_SELECTED TEXT:_
---+---
I looked at my friend’s wife.  She had gone to a public high school in New Jersey.  I asked her, “Did you get to do a Kierkegaard independent study senior year at Edison High School?”

“Yeah Matt,” she said, smiling warmly at her husband, “I think you wrecked your argument when you brought up the Kierkegaard independent study.”  He looked at her, and then at me, and then all three of us started laughing the most mirthful, accepting laugh there ever was, the laughter Homer ascribes to the gods.  When we were done laughing, I accepted his whole argument, noting that the quality of the teaching was not as good as it could have been, particularly, I felt, when it came to communicating the real life-value of the Christian message, which had been obscured by overrationalization and theological rigidity.

I found myself thinking about this moment in the weeks that followed.  The Jesuit school we both attended had a powerful tradition of debate, and topics like this – “Does Regis provide a good or bad education?” – could provoke impassioned, occasionally subtly hostile, multiple-hour debates between friends, in school and for years afterward.  Had Matt and I been younger, we might have drifted into such a debate, and I might have matched his resentment of one teacher’s vice with a passionate attachment to another’s virtue, and we would have left without understanding each other.  I would have been Affirmative, he Negative; I would have been unable to comprehend why he didn’t see the gift he had been given in going to a school where a knowledgeable teacher was willing to supervise his Kierkegaard reading, and he would have been unable to comprehend why I didn’t think it was at the very least counterproductive to give 17-year-old boys forty-minute tests with questions like “List the” – yes, the – “eleven reasons why premarital sex is wrong under all circumstances and discuss why the counterarguments are incorrect.”  And we would have each believed that to accept the other’s argument would be to lose our own.  It would have been all or nothing.
---+---
_SOURCE DATA:_

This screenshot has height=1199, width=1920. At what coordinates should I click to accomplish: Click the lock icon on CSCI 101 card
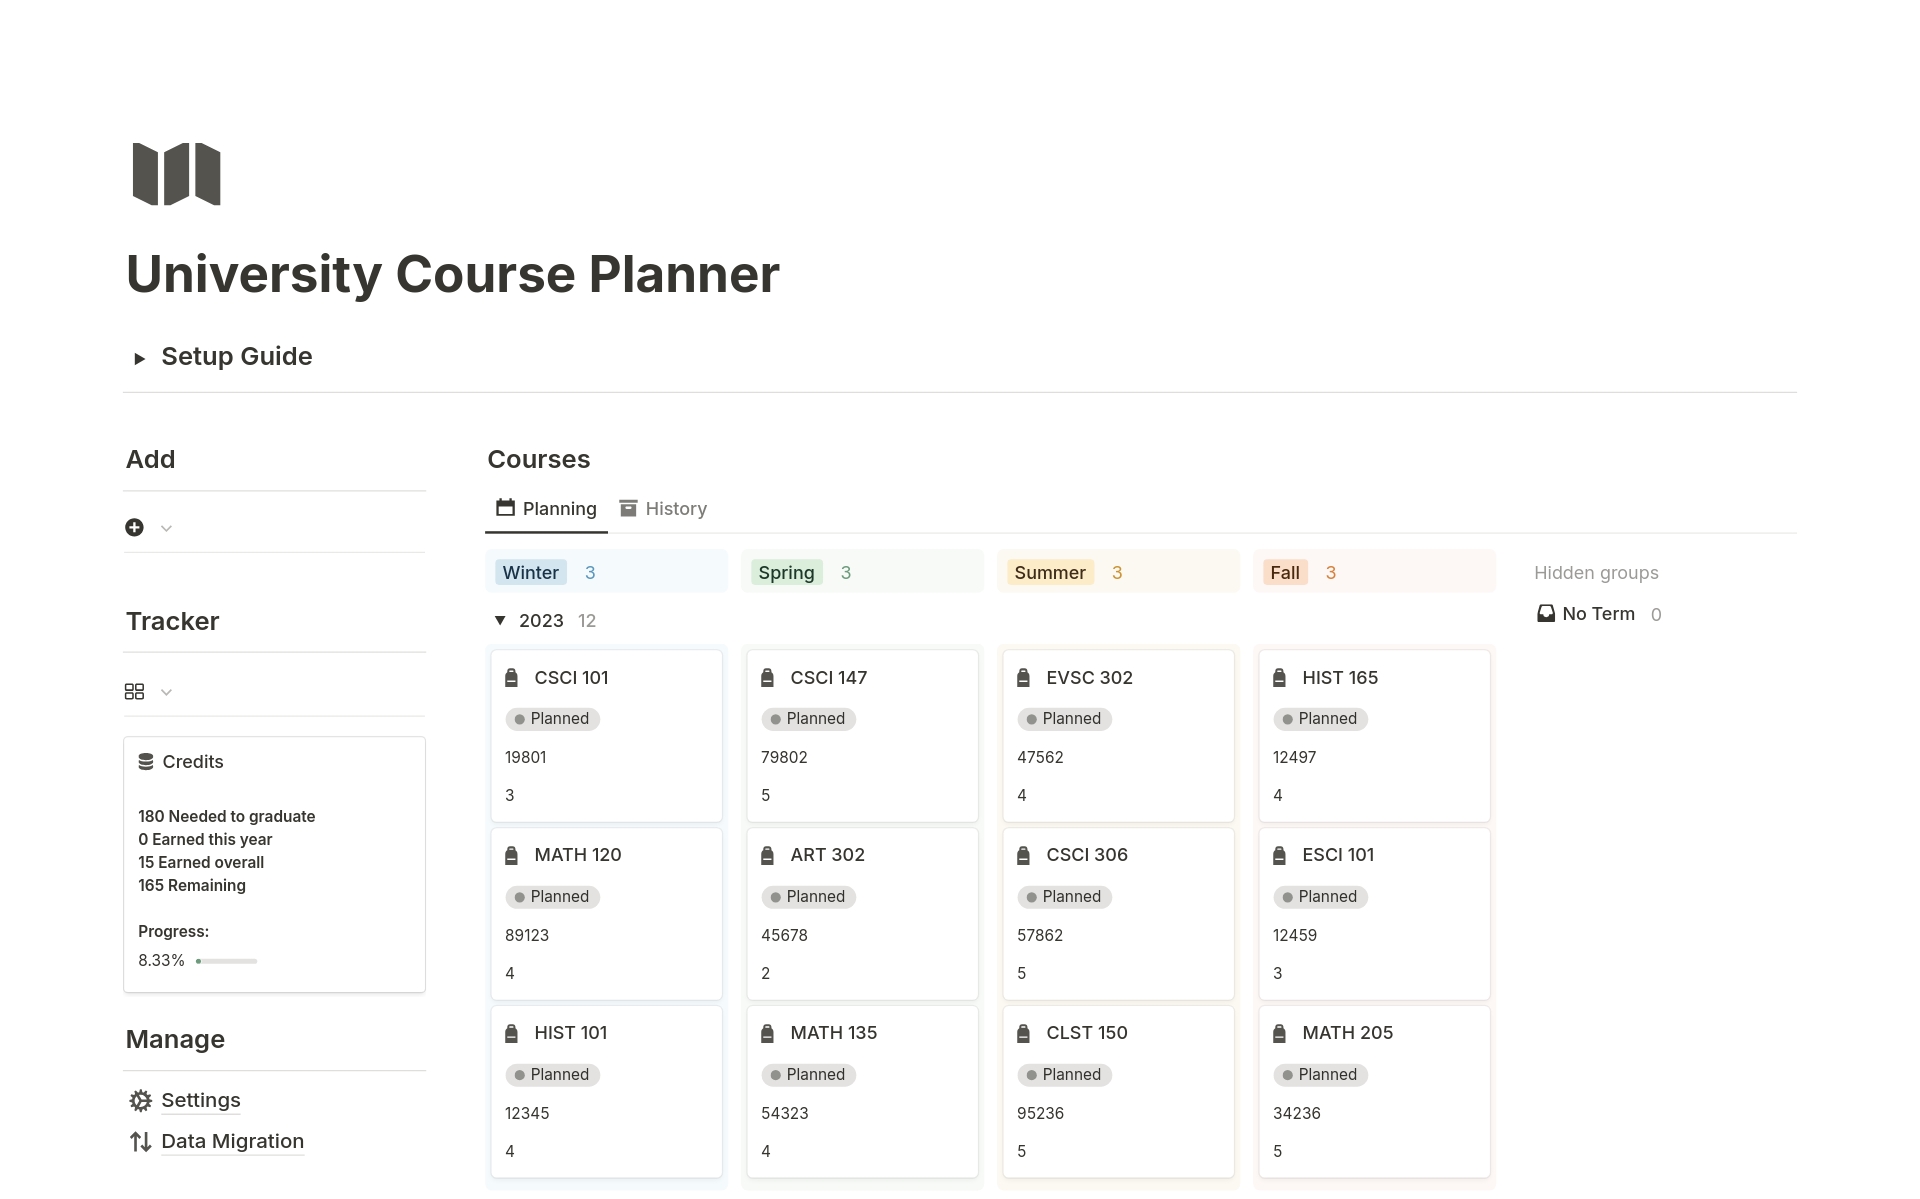pyautogui.click(x=514, y=677)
---+---
_COMPLETE THE FOLLOWING:_
• 1. Repeat the Regis passage word for word, from "I looked at" to "and theological rigidity.".
• 2. According to the Regis passage, what strong tradition did the Jesuit school have?
• 3. Pick up the Regis passage after its last sentence and carry it on.

_RESPONSES BY TASK:_
• 1.
I looked at my friend’s wife.  She had gone to a public high school in New Jersey.  I asked her, “Did you get to do a Kierkegaard independent study senior year at Edison High School?”

“Yeah Matt,” she said, smiling warmly at her husband, “I think you wrecked your argument when you brought up the Kierkegaard independent study.”  He looked at her, and then at me, and then all three of us started laughing the most mirthful, accepting laugh there ever was, the laughter Homer ascribes to the gods.  When we were done laughing, I accepted his whole argument, noting that the quality of the teaching was not as good as it could have been, particularly, I felt, when it came to communicating the real life-value of the Christian message, which had been obscured by overrationalization and theological rigidity.

• 2. A powerful tradition of debate.

• 3.
Instead some maturation had happened to both of us.  And its presence was particularly indicated by laughter.  Laughter is utterly mysterious and an object of intense fascination for me, but in this instance its function was clear enough.  The meaning of this laughter was the restoration of true proportion.  While his resentment exaggerated the defects of his high-school education, I had felt bound to check it; but when laughter had reduced it to its proper proportion, I was able to accept it for what it was, see the truth in it, and we left feeling that we understood each other.